▸ **Extrait de page**:
⟨

En juin 1983, les Suquamish inaugurèrent l’ouverture du musée avec la présentation de l’exposition permanente Eyes of Chief Seattle 162 . Une deuxième exposition permanente intitulée « Ole man house, the people and their way of life at D’suq’wub » fut présentée lors du centième anniversaire de la création de l’État de Washington.
La première exposition retrace l’histoire des premiers habitants du Puget Sound, des Suquamish et de leur porte parole, le chef indien Seattle. Elle est divisée en trois grands thèmes : la période précoloniale (avant l’arrivée des Blancs), la colonisation (du premier contact à la création des réserves) et la vie contemporaine des Suquamish. La deuxième exposition raconte la vie autour de la maison communautaire du villageD’suq’wub.
Toute cette scénographie repose sur une collection importante de photographies (plus de 2000 photos), d’objets patrimoniaux (les vestiges découverts durant les fouilles furent complétés par des donations et des emprunts) (cf. tableau III), d’histoires orales (plus de 150 entretiens furent réalisés avec des membres suquamish 163 autour des thématiques suivantes : la famille, l’éducation, l’enfance, l’école et la religion) et sur deux films réalisés par la tribu : « Come Forth Laughing » en 1983 et «Waterbone. Gift of the Indian Canoe » en 1989. Le premier retrace l’histoire de la culture suquamish à partir de huit témoignages d’aînés. Le deuxième film, en partie financé par la Washington State Centennial Commission, parle de la contemporanéité des communautés indiennes du Puget Sound. Il évoque le retour du canoë et traite de la renaissance culturelle des tribus et de leur détermination à préserver leurs croyances, leurs traditions et les ressources naturelles.
Enfin, le musée possède un petit magasin de souvenirs qui vend des tee-shirts, des livres sur la culture des Indiens de la Côte nord-ouest et des objets fabriqués par des artistes indiens etc.
Tableau élaboré d’après The Suquamish Museum, 1985, The Eyes of Chief Seattle.
Parmi toutes ces ressources, la plus difficile à obtenir mais probablement la plus significative de ce travail de restitution d’une mémoire collective et d’une origine commune fut la parole des anciens. La culture indienne repose sur la tradition orale et est transmise par les anciens qui sont les « notables » de la mémoire collective (Namer, 1987). Mais depuis la colonisation, ils n’assurent plus cette fonction, la transmission du savoir est donc interrompue et la mémoire sociale est « endormie ».

⟩

▸ **Données fournies**:
⟨

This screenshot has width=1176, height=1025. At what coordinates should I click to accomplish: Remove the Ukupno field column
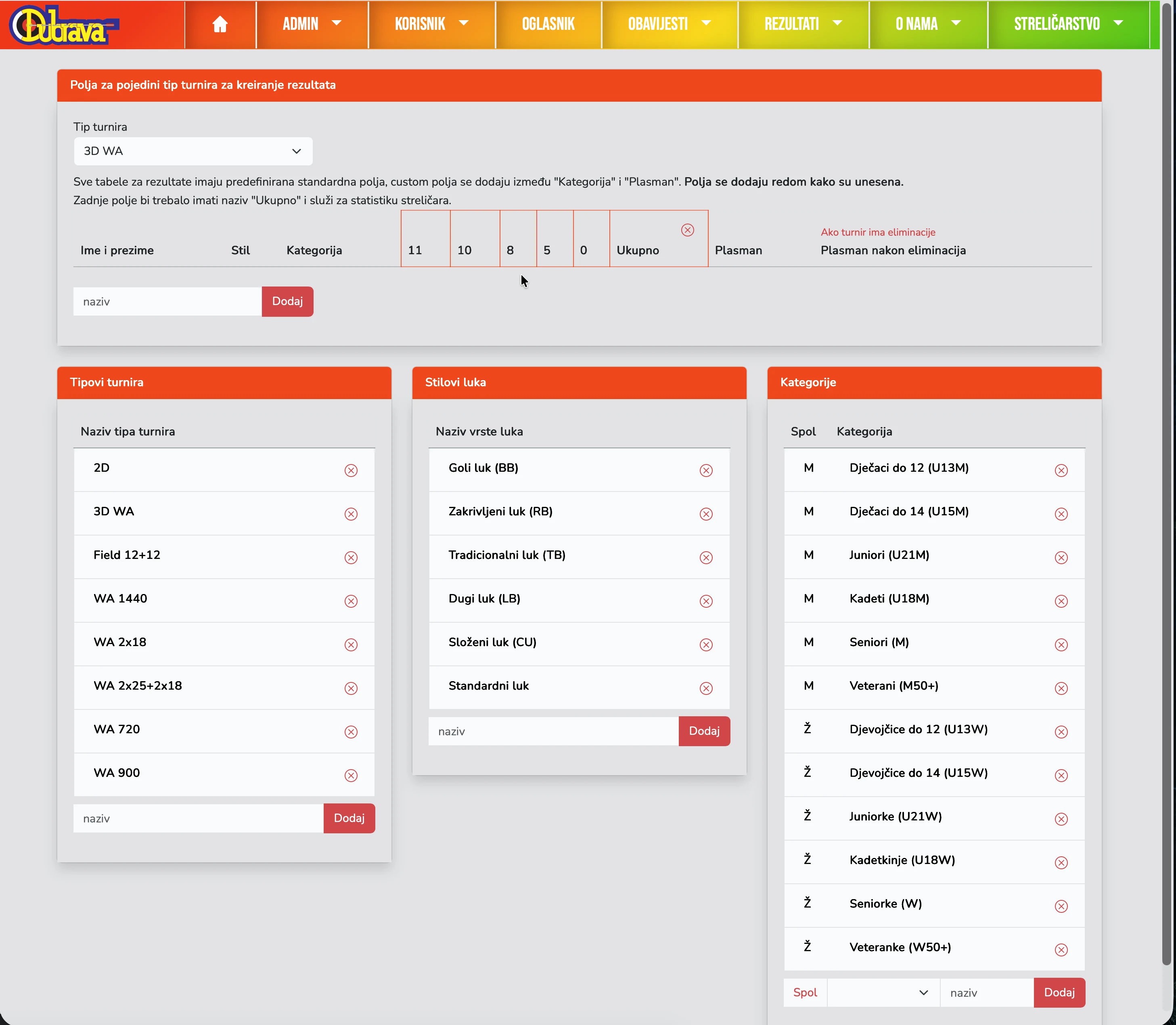click(688, 230)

⟩

▸ **Consignes**:
1. Relevez, dans le texte sur le musée suquamish, les thèmes autour desquels s'organisèrent les entretiens avec des membres suquamish.
2. Reprenez le texte sur le musée suquamish après sa dernière phrase et poursuivez-le.

▸ **Réponses attendues**:
1. la famille, l'éducation, l'enfance, l'école, la religion

2.
Par conséquent, lorsque la tribu souhaita interviewer les anciens, elle se heurta au silence de leur mémoire autobiographique. Comment réveiller et revaloriser la mémoire collective à partir de ces mémoires individuelles « censurées » qui risquaient de faire remonter à la surface des souvenirs douloureux ?
Elle décida d’utiliser ce que Gérard Namer appelle « la mémoire dialogue avec l’autre » en demandant à des historiens, des anthropologues et des membres tribaux de réaliser les entretiens avec les anciens. Ces derniers utilisèrent des objets et des photos pour raviver les souvenirs et réveiller la mémoire collective qui, rappelle Halbwachs, se déroule :
‘« […] dans un cadre spatial. Or, l’espace est une réalité qui dure : nos impressions se chassent l’une l’autre, rien ne demeure dans notre esprit et l’on ne comprendrait pas que nous puissions ressaisir le passé s’il ne se conservait pas en effet par le milieu matériel qui nous entoure. C’est sur l’espace, sur notre espace, -celui que nous occupons, où nous repassons souvent, où nous avons toujours accès, et qu’en tout cas notre imagination ou notre pensée est à chaque moment capable de reconstruire […] C’est là que notre pensée doit se fixer pour que reparaisse telle ou telle catégorie de souvenirs » (1997 : 209). ’Ces représentations matérialisées constituent des « machines » à penser et sont des supports d’une activité logique et réflexive (Coquet, 1997 : 130-131). L’objet se trouve selon Michèle Coquet, surtout dans les sociétés où l’écriture est peu ou pas utilisée,
‘« au point de jonction de la vie sociale et de la vie rituelle et religieuse, il exprime aussi bien un savoir-faire technique et une réflexion sur les formes, les matières, les couleurs, qu’un ensemble de conceptions sociales, politiques, symboliques, esthétiques touchant à la relation qui unit l’homme au monde et au groupe auxquel il appartient. […] Il recouvre une histoire spécifique, non seulement celle de sa création, mais aussi celle de son maniement, de sa transmission, des raisons de son avènement, etc. L’objet peut être à la fois « agi » et « agissant » puisqu’il est souvent susceptible d’être le lieu où se manifestent des puissances » (1997 : 129).’Mais la stimulation de la « mémoire-souvenir » (Bastide, 1970) ne fut pas suffisante, il fallut également revaloriser et légitimer le statut de « notable ». Car, la mémoire collective dépend certes d’une contrainte sociale- sur ce point Roger Bastide rejoint Maurice Halbwachs- mais elle est également pour Roger Bastide une structure et un système organisé de pensées et de gestes car :
‘« C’est la structure du groupe qui fournit les cadres de la mémoire collective, définie non plus comme conscience collective, mais comme un système d’interrelations de mémoires individuelles. […] Ce qui fait que ces images sont rappelées chaque fois que la communauté retrouve sa structure et peut reprendre, par l’intermédiaire de l’intercommunication des rôles, les mécanismes, vocaux ou gestuels, en tout cas toujours moteurs, venus des ancêtres» (Bastide, 1970 : 94). ’Le musée a donc revalorisé le statut de « notable » en faisant de la mémoire des aînés, l’élément moteur de son projet d’exposition. Il a reconnecté le groupe au « système de pensées et de gestes » de la tradition orale, l’a réunifié autour d’une origine commune et a engagé une revitalisation de l’identification ethnique.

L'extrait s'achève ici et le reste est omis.